Doffre resta impassible, d’un calme déstabilisant.
— Évidemment... Parce que tu crois que j’avais résolu l’énigme de cette série de chiffres durant l’analyse ? David ! Cesse d’être naïf à ce point ! Toi, tu disposes de tous les éléments pour résoudre le problème ! Tu sais d’emblée que Tony Bourne et l’assassin à la plume de Maât ne font qu’un. Vingt-sept années d’historique. Des dizaines d’ouvrages sur le Bourreau. Des photos, des rapports d’autopsie, des témoignages. Mais moi ! Y as-tu songé un seul instant ? De quoi disposais-je alors ? De rien ! Absolument de rien ! Un patient qui vient me voir quand bon lui semble, un malade comme j’en reçois plus d’une demi-douzaine par jour. Il compte ses pulsations cardiaques ? Et alors ? J’ai eu des patients qui mangeaient leurs excréments, ça en faisait des cannibales ? Non mais sors de ton délire ! Mon cas a été passé au peigne fin par les policiers de la Crim, par la DST, et toi, tu oses mettre en cause ma parole ? Si j’avais su qui était le Bourreau, à l’heure qu’il est, ça aurait été prouvé, et je ne serais pas là pour t’en parler !

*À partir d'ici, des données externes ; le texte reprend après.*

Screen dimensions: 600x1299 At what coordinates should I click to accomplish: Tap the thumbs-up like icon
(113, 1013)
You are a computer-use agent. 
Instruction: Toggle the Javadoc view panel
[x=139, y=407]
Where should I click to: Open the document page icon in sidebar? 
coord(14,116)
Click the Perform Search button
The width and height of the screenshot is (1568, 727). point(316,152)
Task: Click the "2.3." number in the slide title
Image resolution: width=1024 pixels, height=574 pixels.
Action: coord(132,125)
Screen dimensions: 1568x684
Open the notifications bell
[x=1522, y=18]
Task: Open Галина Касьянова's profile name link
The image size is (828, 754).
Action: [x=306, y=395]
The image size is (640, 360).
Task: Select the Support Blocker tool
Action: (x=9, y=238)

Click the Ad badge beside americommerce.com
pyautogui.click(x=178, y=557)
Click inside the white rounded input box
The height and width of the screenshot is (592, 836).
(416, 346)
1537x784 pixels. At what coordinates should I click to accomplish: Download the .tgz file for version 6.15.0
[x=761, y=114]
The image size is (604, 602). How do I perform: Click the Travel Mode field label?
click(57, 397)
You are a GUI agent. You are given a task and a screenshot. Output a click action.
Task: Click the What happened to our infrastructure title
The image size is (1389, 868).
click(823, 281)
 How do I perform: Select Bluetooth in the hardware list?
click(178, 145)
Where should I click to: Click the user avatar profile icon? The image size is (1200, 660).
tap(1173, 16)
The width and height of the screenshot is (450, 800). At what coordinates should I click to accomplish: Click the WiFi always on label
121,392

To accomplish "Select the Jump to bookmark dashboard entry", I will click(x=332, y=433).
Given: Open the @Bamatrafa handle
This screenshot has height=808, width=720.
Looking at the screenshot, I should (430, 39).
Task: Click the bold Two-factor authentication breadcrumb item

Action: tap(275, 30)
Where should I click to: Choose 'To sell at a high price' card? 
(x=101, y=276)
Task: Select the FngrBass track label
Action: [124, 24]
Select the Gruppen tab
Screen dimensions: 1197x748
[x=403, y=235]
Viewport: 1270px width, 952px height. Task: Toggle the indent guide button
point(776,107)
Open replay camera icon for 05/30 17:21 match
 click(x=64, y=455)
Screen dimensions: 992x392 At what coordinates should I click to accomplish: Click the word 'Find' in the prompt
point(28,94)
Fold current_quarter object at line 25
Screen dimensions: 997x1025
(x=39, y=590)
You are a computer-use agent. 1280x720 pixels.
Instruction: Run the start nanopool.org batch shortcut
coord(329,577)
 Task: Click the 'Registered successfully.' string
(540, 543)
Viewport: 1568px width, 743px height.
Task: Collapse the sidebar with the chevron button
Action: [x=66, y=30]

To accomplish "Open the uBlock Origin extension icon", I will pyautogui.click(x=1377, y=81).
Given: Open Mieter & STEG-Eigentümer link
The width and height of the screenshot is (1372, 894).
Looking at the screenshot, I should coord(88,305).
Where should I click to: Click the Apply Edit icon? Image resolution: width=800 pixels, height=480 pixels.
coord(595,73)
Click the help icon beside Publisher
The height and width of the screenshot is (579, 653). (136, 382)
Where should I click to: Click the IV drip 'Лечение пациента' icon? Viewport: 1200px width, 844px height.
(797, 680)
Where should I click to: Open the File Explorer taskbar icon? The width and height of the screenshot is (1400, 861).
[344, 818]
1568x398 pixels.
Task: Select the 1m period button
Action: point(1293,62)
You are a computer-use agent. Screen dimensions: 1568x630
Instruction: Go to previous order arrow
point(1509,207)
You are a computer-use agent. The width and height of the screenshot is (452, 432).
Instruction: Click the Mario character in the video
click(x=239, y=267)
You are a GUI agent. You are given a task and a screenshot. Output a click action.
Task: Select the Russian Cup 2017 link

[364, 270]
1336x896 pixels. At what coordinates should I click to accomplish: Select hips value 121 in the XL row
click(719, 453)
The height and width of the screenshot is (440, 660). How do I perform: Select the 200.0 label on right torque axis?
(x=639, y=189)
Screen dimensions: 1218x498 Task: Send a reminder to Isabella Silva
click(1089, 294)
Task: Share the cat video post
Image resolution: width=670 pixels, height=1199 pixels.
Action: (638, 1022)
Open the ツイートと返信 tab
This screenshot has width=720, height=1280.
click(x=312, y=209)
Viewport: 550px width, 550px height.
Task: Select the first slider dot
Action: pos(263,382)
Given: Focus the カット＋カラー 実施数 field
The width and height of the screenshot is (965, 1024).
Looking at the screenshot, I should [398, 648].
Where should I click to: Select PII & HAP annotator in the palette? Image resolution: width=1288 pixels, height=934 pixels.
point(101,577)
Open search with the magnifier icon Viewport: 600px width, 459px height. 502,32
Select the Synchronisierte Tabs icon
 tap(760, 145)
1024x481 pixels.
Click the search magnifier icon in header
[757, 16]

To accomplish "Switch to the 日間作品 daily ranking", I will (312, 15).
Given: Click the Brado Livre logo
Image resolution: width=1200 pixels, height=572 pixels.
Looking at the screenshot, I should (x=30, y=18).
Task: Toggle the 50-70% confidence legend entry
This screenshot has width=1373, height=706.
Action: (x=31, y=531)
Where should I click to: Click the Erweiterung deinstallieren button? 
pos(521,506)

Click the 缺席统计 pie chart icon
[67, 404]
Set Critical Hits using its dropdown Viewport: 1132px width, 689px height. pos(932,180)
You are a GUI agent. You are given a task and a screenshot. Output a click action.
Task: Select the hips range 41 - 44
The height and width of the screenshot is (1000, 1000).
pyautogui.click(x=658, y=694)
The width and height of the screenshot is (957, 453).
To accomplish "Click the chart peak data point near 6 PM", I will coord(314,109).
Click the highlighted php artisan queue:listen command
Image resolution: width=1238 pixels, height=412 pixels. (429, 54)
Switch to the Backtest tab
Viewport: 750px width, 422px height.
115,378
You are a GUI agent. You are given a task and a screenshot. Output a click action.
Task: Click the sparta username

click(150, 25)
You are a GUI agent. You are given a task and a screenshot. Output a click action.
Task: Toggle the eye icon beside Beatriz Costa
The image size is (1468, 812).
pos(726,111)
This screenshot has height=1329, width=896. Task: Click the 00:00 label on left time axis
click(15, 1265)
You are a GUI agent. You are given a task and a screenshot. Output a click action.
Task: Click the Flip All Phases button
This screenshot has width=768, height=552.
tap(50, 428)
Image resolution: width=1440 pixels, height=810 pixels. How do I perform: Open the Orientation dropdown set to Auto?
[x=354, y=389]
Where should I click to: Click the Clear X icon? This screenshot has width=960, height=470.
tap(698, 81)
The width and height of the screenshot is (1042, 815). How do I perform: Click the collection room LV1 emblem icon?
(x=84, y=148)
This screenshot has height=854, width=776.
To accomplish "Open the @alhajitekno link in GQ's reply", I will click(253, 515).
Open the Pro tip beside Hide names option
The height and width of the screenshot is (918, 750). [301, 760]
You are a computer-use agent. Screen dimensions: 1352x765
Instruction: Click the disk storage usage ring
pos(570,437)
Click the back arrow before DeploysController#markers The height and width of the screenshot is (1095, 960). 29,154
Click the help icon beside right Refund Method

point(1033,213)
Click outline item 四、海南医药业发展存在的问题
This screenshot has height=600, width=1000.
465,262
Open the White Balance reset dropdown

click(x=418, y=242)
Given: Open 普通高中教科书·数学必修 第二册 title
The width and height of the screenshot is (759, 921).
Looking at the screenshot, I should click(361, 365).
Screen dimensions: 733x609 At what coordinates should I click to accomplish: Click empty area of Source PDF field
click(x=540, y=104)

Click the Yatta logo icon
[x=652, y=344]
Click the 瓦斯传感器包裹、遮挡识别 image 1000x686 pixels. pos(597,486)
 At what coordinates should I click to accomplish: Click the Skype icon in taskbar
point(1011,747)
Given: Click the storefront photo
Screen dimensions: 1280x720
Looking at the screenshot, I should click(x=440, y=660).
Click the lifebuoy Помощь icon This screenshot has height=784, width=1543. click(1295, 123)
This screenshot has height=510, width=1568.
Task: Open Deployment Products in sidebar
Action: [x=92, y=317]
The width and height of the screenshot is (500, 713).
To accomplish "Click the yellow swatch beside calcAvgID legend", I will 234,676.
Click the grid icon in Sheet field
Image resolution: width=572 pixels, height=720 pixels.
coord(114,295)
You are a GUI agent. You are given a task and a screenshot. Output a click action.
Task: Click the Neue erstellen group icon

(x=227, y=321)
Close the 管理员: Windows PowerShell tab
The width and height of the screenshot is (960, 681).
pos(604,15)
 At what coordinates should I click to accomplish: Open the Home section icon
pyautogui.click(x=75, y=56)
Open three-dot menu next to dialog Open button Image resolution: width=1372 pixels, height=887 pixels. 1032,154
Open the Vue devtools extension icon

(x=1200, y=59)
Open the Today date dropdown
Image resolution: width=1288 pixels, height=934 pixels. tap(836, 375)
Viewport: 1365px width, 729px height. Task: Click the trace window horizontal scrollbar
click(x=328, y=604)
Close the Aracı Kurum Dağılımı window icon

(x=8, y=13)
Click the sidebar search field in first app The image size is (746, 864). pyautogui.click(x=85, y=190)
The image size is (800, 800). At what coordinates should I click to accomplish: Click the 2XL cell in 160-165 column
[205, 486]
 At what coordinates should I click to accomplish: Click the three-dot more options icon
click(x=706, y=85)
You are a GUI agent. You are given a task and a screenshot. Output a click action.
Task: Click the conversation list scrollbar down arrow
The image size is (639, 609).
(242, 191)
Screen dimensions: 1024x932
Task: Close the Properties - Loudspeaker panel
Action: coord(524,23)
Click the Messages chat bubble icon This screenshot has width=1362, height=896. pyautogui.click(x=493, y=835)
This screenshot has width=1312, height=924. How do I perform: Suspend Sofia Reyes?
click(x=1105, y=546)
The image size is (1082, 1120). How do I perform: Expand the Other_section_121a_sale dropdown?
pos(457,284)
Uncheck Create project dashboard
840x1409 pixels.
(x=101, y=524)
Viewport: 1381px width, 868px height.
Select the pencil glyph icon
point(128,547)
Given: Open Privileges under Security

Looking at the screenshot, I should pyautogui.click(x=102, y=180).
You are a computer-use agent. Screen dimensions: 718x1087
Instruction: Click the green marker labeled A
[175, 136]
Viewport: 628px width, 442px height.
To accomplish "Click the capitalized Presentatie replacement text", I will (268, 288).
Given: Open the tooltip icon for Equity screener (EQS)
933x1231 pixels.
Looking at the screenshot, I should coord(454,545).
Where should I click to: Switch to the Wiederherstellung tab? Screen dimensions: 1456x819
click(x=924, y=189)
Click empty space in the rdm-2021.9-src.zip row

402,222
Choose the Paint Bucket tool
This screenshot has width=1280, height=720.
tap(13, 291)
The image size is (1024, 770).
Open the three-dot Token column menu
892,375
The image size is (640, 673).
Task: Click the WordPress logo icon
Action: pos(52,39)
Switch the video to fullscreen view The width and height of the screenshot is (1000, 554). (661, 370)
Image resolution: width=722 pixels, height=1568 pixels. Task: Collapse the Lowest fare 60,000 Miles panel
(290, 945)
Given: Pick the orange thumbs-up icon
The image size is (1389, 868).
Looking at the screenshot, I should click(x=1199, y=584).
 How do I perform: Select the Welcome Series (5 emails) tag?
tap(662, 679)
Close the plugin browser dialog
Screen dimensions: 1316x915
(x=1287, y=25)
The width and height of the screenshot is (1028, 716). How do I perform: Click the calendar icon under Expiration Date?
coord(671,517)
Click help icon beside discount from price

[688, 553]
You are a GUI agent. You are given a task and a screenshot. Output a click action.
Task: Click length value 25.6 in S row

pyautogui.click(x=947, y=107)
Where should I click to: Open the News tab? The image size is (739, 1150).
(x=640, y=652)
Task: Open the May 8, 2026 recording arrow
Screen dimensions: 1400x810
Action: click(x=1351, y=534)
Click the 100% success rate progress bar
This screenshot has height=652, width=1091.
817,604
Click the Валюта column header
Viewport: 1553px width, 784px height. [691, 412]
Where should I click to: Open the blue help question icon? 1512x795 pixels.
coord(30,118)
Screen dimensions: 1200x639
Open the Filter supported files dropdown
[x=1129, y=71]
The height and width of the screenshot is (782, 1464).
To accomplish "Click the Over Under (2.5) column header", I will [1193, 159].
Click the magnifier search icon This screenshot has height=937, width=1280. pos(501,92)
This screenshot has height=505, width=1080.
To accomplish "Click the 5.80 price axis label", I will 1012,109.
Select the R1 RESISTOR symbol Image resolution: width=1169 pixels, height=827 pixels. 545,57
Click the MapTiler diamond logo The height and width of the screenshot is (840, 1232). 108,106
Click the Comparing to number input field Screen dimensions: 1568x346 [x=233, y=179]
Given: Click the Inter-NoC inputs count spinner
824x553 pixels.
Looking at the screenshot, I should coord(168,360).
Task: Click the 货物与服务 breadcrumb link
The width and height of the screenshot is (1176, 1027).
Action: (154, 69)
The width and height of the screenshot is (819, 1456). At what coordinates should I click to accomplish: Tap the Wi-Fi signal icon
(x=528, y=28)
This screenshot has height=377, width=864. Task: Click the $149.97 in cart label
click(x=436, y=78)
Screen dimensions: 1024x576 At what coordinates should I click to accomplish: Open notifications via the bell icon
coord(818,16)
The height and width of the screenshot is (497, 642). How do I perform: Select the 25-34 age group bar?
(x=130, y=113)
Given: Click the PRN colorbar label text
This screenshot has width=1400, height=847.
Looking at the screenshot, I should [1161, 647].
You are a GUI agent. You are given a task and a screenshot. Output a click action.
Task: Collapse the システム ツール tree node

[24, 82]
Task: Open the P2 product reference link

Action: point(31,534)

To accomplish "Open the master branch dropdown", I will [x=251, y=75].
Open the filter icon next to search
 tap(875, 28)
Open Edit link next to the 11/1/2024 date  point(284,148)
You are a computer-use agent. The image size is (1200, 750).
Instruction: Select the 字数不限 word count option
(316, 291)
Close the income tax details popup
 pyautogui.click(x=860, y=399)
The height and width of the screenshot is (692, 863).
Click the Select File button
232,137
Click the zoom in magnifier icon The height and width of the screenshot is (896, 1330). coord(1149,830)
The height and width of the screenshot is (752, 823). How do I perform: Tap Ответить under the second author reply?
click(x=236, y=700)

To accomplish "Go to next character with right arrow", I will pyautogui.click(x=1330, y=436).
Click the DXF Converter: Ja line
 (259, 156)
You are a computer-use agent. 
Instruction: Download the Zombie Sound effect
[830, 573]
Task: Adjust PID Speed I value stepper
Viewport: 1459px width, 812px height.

Pour la première fois, son crâne se voila d’un léger film rouge sang.
— Je t’ai mis une bombe entre les mains ! lui dit-il en sortant du laboratoire, et je sais que tu y prends un pied phénoménal ! Mais manipule-la avec la plus grande prudence. Parce qu’elle pourrait bien t’exploser à la gueule !
15.
Adeline n’avait plus éprouvé une telle pitié depuis... elle ne s’en rappelait plus. La première fois où elle avait déshabillé Doffre, voilà trois jours, son cœur s’était serré et elle n’avait pu cacher sa tristesse. Il l’avait pris avec le sourire. De sa seule main valide, il lui avait massé la nuque, comme ces pères qui encouragent leurs enfants avant leur montée sur le podium, à la fête de l’école.
Nu, Doffre ressemblait à un mannequin brisé auquel on aurait maladroitement ressoudé les pièces de mannequins plus jeunes. Certains gestes, pas forcément les plus compliqués, le simple fait de se verser un verre d’eau, ou de tourner les pages d’un livre, le faisaient se tordre de douleur, en silence. Un vivant, dans le corps d’un mort. Qu’est-ce qui avait bien pu lui arriver ? En parlerait-il de lui-même, un de ces soirs ?
Adeline vida la poche d’urine dans les toilettes. Pour Arthur, au moins, le drame se voyait. D’autres sont bien plus abîmés, à l’intérieur... Après avoir déplié une poche propre, elle l’apporta au vieil homme et se retourna, mains dans le dos, sans un mot, comme chaque fois qu’il l’enfilait.